──────── DATA SHOWN

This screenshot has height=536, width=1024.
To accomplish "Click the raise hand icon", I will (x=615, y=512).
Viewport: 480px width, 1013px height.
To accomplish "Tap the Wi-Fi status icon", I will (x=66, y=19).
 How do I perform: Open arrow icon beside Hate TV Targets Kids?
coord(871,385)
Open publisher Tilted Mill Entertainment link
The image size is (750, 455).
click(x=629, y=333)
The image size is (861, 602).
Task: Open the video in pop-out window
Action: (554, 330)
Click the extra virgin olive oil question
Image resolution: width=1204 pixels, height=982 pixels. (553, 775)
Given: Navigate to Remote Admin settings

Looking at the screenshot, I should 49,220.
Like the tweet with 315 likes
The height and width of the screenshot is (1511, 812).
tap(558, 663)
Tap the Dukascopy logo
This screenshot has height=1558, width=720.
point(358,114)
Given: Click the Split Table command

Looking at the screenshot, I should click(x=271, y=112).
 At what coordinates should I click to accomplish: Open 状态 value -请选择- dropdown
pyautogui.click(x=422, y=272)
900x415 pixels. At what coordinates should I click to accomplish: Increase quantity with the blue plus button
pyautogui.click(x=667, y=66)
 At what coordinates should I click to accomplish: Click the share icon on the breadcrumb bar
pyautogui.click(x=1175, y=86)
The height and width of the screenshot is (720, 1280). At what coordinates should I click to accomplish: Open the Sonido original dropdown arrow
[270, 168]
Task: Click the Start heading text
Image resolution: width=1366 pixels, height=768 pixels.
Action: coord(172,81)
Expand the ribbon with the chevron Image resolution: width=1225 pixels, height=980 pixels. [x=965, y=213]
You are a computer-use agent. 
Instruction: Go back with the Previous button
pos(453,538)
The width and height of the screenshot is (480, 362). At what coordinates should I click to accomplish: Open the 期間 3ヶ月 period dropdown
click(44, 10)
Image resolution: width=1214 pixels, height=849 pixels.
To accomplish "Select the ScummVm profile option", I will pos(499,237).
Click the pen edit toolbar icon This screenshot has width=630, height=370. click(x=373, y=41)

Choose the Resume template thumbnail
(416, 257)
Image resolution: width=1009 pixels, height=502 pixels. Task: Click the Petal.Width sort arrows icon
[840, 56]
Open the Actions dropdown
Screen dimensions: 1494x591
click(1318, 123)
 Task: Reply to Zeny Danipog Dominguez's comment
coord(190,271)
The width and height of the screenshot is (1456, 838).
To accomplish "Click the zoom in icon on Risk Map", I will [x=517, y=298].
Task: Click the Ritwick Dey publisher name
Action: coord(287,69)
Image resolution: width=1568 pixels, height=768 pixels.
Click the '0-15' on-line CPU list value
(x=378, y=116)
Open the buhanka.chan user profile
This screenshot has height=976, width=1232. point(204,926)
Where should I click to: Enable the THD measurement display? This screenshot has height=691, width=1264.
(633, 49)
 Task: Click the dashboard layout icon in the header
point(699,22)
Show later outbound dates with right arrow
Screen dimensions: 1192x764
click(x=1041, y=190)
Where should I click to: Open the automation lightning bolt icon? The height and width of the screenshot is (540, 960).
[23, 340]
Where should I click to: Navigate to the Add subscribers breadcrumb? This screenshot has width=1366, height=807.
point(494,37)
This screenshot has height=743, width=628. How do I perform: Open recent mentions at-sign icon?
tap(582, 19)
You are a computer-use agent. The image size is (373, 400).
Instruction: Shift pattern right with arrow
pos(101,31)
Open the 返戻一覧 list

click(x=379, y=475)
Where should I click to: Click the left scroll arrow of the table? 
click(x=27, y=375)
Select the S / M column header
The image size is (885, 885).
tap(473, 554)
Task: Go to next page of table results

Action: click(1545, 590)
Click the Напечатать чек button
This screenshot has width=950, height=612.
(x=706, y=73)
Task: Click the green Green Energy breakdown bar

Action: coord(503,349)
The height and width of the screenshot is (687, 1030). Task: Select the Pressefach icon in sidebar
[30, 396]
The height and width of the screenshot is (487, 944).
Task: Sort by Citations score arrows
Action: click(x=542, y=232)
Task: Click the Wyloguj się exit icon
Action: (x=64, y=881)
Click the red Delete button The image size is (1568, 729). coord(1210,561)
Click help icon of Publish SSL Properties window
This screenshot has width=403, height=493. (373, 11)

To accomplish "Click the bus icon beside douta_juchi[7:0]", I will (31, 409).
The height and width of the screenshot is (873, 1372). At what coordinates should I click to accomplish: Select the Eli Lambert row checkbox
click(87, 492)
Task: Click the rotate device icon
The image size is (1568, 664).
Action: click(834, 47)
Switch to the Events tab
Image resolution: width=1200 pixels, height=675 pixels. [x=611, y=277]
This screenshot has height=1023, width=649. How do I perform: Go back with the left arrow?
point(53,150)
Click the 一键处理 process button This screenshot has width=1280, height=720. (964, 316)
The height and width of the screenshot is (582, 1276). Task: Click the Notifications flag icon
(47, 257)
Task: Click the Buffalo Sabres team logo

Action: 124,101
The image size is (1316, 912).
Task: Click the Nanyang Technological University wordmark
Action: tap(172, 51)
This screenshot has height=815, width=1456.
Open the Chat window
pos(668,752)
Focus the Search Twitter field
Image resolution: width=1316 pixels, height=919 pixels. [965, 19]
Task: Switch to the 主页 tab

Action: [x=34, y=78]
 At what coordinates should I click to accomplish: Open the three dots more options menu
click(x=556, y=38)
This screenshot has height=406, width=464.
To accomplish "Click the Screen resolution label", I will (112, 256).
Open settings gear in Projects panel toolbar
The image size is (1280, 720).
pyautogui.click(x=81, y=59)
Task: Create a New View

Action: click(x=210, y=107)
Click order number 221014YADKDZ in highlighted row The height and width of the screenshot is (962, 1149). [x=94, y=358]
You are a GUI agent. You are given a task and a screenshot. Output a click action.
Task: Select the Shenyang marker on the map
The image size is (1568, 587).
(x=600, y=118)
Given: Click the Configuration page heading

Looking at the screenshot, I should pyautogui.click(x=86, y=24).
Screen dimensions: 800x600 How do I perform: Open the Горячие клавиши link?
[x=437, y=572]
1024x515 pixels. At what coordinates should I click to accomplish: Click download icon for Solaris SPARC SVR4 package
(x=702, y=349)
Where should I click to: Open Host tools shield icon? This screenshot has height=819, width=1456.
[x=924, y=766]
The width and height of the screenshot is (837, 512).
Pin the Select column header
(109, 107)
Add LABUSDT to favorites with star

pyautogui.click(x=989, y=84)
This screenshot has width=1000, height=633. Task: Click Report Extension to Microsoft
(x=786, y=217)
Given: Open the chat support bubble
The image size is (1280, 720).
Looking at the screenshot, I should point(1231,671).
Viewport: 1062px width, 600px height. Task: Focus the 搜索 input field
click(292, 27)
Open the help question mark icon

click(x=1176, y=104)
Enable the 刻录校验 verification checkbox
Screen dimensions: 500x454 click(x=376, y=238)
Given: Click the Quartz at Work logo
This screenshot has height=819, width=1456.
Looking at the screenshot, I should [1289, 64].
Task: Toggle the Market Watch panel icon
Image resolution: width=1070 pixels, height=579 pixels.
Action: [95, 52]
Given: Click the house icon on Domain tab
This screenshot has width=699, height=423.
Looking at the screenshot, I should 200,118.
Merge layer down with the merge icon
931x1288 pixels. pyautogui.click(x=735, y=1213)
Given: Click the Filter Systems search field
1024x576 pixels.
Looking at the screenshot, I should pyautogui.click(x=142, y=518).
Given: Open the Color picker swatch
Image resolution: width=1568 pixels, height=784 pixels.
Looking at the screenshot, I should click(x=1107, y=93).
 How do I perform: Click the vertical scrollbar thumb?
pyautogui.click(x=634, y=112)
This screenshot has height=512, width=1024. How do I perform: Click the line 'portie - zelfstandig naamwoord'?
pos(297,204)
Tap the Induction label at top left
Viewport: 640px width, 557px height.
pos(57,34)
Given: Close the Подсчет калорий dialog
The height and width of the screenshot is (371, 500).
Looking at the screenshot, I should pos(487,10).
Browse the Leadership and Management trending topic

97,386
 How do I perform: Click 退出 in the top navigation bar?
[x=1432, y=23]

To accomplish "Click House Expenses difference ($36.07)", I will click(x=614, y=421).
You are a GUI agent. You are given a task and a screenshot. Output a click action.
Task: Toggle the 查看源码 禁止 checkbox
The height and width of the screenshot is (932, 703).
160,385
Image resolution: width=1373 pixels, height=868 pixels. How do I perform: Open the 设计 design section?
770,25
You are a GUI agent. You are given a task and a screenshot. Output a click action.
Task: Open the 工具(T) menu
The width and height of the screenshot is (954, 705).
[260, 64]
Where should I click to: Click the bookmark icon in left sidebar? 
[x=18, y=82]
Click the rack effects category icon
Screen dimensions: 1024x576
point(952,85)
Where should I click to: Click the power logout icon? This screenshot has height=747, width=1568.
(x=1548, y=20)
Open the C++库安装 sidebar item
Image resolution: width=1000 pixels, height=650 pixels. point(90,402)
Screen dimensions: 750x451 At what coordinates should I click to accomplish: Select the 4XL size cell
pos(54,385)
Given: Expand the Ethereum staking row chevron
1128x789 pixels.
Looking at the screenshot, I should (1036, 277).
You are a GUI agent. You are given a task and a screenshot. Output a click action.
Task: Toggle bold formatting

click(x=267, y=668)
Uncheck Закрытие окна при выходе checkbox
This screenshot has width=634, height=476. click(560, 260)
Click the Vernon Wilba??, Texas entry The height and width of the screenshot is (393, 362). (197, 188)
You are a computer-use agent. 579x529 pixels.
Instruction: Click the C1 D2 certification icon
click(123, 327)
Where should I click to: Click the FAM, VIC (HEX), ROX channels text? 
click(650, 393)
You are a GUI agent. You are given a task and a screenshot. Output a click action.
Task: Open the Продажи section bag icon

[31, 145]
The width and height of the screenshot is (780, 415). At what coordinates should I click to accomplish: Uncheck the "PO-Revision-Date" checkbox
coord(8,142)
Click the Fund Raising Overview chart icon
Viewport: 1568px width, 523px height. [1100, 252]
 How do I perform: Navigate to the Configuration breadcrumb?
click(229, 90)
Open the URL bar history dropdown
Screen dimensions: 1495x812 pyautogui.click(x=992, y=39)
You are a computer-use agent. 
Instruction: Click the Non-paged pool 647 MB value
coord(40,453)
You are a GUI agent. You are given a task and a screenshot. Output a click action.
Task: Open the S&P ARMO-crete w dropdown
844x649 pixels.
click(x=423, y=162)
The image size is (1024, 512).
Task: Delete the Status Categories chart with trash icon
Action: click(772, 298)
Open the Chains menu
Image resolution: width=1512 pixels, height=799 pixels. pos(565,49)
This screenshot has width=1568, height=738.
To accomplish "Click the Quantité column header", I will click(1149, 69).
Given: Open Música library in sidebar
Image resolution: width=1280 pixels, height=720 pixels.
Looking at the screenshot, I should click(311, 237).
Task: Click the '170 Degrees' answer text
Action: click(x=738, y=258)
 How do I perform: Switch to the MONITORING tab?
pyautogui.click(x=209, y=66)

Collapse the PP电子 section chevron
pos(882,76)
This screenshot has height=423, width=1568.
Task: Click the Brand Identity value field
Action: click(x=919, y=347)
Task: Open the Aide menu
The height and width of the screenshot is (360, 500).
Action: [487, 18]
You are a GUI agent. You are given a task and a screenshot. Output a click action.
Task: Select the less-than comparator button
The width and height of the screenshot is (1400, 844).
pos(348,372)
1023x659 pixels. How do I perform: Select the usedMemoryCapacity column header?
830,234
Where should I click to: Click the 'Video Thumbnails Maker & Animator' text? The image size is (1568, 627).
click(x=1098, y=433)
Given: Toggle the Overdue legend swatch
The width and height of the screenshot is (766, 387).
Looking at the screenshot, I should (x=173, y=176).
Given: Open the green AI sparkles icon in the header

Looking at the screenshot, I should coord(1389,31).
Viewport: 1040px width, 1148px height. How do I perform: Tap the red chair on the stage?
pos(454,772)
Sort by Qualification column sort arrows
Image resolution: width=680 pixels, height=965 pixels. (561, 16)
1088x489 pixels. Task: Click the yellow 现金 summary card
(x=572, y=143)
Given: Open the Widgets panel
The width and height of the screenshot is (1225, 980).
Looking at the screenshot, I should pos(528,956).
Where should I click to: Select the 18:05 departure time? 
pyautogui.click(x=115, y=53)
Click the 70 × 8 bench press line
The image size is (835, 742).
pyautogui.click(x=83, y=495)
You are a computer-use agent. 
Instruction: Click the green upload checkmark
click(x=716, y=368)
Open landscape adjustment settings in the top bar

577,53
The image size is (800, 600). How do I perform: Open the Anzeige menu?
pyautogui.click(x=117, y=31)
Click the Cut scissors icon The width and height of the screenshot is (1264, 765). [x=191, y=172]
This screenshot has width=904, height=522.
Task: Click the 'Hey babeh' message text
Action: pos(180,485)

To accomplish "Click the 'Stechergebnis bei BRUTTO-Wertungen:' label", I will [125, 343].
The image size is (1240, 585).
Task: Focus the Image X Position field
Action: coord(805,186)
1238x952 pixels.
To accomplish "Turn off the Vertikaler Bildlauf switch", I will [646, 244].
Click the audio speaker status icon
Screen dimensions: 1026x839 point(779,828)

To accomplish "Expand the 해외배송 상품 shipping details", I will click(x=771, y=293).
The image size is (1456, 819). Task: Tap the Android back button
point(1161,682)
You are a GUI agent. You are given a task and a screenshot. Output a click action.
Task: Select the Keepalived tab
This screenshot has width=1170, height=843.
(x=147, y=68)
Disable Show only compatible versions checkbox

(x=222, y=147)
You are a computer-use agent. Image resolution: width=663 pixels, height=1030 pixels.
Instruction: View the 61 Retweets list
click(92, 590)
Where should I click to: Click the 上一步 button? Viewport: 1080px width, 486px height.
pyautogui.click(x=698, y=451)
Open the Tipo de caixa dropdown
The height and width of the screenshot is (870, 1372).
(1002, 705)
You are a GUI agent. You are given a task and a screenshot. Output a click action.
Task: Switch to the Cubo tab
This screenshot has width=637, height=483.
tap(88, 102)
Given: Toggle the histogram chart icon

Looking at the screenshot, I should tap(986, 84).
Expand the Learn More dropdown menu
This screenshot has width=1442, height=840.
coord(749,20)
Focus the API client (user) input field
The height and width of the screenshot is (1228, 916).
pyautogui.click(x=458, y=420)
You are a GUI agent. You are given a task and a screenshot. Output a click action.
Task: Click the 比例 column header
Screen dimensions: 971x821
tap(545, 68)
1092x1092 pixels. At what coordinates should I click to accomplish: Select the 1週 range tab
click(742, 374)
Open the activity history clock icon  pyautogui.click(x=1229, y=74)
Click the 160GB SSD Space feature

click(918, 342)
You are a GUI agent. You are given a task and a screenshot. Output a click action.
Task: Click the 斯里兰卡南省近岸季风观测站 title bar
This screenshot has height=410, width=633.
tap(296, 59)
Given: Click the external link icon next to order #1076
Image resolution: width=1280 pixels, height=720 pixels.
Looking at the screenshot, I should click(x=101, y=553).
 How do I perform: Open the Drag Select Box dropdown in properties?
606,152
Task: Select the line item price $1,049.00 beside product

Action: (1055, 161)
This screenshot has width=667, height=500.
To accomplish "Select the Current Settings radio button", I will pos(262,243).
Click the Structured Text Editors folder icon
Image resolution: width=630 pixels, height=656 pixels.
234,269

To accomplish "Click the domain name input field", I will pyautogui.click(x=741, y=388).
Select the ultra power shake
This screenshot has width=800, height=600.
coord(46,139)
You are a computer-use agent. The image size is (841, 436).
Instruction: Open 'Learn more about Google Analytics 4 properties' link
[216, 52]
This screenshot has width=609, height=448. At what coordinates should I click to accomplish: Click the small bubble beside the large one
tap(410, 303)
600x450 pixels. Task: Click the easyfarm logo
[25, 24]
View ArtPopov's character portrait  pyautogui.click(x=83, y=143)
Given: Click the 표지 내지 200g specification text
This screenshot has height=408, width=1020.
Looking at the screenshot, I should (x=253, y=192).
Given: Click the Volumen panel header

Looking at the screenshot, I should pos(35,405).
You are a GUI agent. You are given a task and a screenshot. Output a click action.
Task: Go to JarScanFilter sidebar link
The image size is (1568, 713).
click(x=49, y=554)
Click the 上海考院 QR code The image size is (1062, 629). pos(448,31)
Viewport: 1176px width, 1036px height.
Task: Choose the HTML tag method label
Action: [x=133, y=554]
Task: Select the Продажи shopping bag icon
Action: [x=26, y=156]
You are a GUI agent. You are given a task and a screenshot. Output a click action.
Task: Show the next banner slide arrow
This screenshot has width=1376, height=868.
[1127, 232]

────────────────

• EXERCISE BRIEF
Going back over the entries above, copy word for word every line from the one that has "You are a computer-use agent. Image" on through the one that has "This screenshot has width=667, height=500.".

• YOUR SOLUTION
You are a computer-use agent. Image resolution: width=663 pixels, height=1030 pixels.
Instruction: View the 61 Retweets list
click(92, 590)
Where should I click to: Click the 上一步 button? Viewport: 1080px width, 486px height.
pyautogui.click(x=698, y=451)
Open the Tipo de caixa dropdown
The height and width of the screenshot is (870, 1372).
(1002, 705)
You are a GUI agent. You are given a task and a screenshot. Output a click action.
Task: Switch to the Cubo tab
This screenshot has width=637, height=483.
tap(88, 102)
Given: Toggle the histogram chart icon

Looking at the screenshot, I should tap(986, 84).
Expand the Learn More dropdown menu
This screenshot has width=1442, height=840.
coord(749,20)
Focus the API client (user) input field
The height and width of the screenshot is (1228, 916).
pyautogui.click(x=458, y=420)
You are a GUI agent. You are given a task and a screenshot. Output a click action.
Task: Click the 比例 column header
Screen dimensions: 971x821
tap(545, 68)
1092x1092 pixels. At what coordinates should I click to accomplish: Select the 1週 range tab
click(742, 374)
Open the activity history clock icon  pyautogui.click(x=1229, y=74)
Click the 160GB SSD Space feature

click(918, 342)
You are a GUI agent. You are given a task and a screenshot. Output a click action.
Task: Click the 斯里兰卡南省近岸季风观测站 title bar
This screenshot has height=410, width=633.
tap(296, 59)
Given: Click the external link icon next to order #1076
Image resolution: width=1280 pixels, height=720 pixels.
Looking at the screenshot, I should click(x=101, y=553).
 How do I perform: Open the Drag Select Box dropdown in properties?
606,152
Task: Select the line item price $1,049.00 beside product

Action: (1055, 161)
This screenshot has width=667, height=500.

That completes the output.